- Developer(s): Sergei L Kosakovsky Pond, Art FY Poon, Steven Weaver, N. Lance Hepler, Martin Smith.
- Stable release: 2.5.24 / 17 December 2020
- Available in: English
- Type: Computational phylogenetics
- Website: www.hyphy.org

= HYPHY =

Computational phylogenetics software

HYPHY (/ˈhaɪfaɪ/ HY-fy) is a free multiplatform (Mac, Windows and UNIX) computational phylogenetics software package intended to perform maximum likelihood analyses of genetic sequence data and equipped with tools to test various statistical hypotheses. The HYPHY name is an abbreviation for "HYpothesis testing using PHYlogenies". As of March 2018, about 2,000 peer-reviewed scientific journal articles cite HYPHY.

==Major features==
HYPHY supports analysis of nucleotide, protein and codon sequences, using predefined standard models or user-defined models of evolution. The package supports interaction through a graphical user interface as well as a batch language to set up large and complicated analyses and process the results.
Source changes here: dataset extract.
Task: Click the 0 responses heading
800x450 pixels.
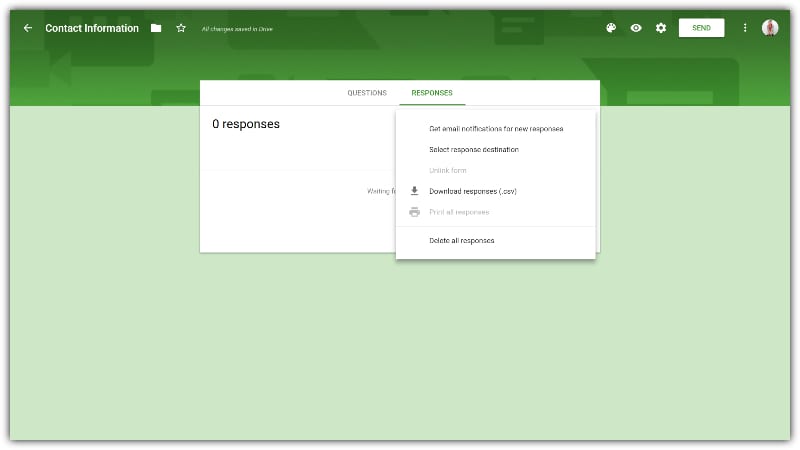Action: click(246, 124)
HyPhy includes a versatile suite of methods to detect adaptive evolution at individual amino-acid sites and/or lineages, including generalizations of Nielsen-Yang PAML and Suzuki-Gojobori approaches and many others.

==History==
The development of HyPhy started in 1997, with the first public release in 2000 and the most recent version as of December 2020 being 2.5.

==Software/code availability and license==
HYPHY is distributed as freeware with source code released under the MIT License. Compiled binaries for Mac OS X and Windows are available for download. The source code is available so that users can compile the HyPhy application on POSIX systems.

A subset of HYPHY methods for detecting adaptive evolution are also made available by the HYPHY team at Temple University on the DataMonkey cluster.